From the author's documentation for trac-post-commit-hook:
# It searches commit messages for text in the form of: # command #1 # command #1, #2 # command #1 & #2 # command #1 and #2 # # You can have more then one command in a message. The following commands # are supported. There is more then one spelling for each command, to make # this as user-friendly as possible. # # closes, fixes # The specified issue numbers are closed with the contents of this # commit message being added to it. # references, refs, addresses, re # The specified issue numbers are left in their current status, but # the contents of this commit message are added to their notes. # # A fairly complicated example of what you can do is with a commit message # of: # # Changed blah and foo to do this or that.
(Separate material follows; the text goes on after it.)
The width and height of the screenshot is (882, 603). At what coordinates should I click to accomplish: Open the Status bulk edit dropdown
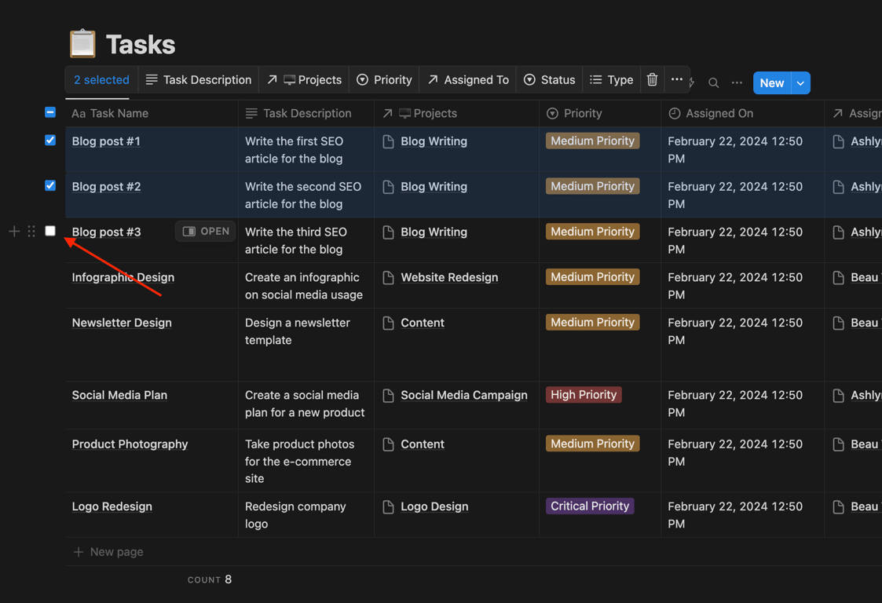pyautogui.click(x=549, y=80)
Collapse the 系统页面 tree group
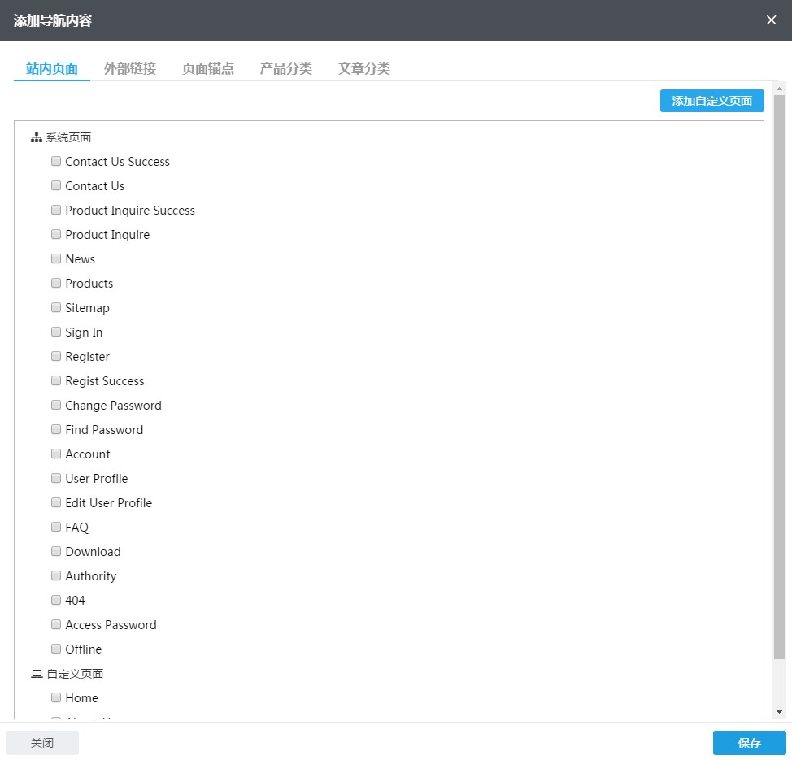The height and width of the screenshot is (760, 792). 68,138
Fixes #10 and #12, and refs #12. # # This will close #10 and #12, and add a note to #12.
Keyrings
In the PGP world, "keyrings" are usually files that hold a set of keys. Often, these turn out to just be all the known keys in standard OpenPGP format concatenated together.
OpenPGP:SDK does not have a keyring disk format of its own. Instead it has the concept of an in-memory keyring. This is a data structure holding whatever keys you currently want to use.
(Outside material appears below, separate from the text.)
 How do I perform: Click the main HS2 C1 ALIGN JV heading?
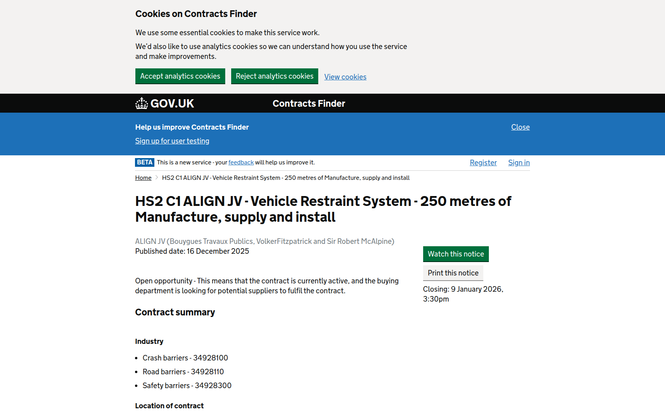[x=323, y=209]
The easiest (and, currently, only) way to construct a keyring is to use ops_parse_and_accumulate(). Simply parse the file or files containing the keys of interest. Note that you can call ops_parse_and_accumulate() multiple times on the same keyring and it will append new keys.
Unlike many OpenPGP applications, OpenPGP:SDK rarely operates on whole keyrings. So, for example, to verify a signature you must first extract the appropriate key from the keyring (using, for example, ops_keyring_find_by_key_id()). This means you have very fine-grained control over trust models even if you keep all your keys in a single keyring.
It is worth mentioning that OpenPGP:SDK can quite happily read a GnuPG keyring file.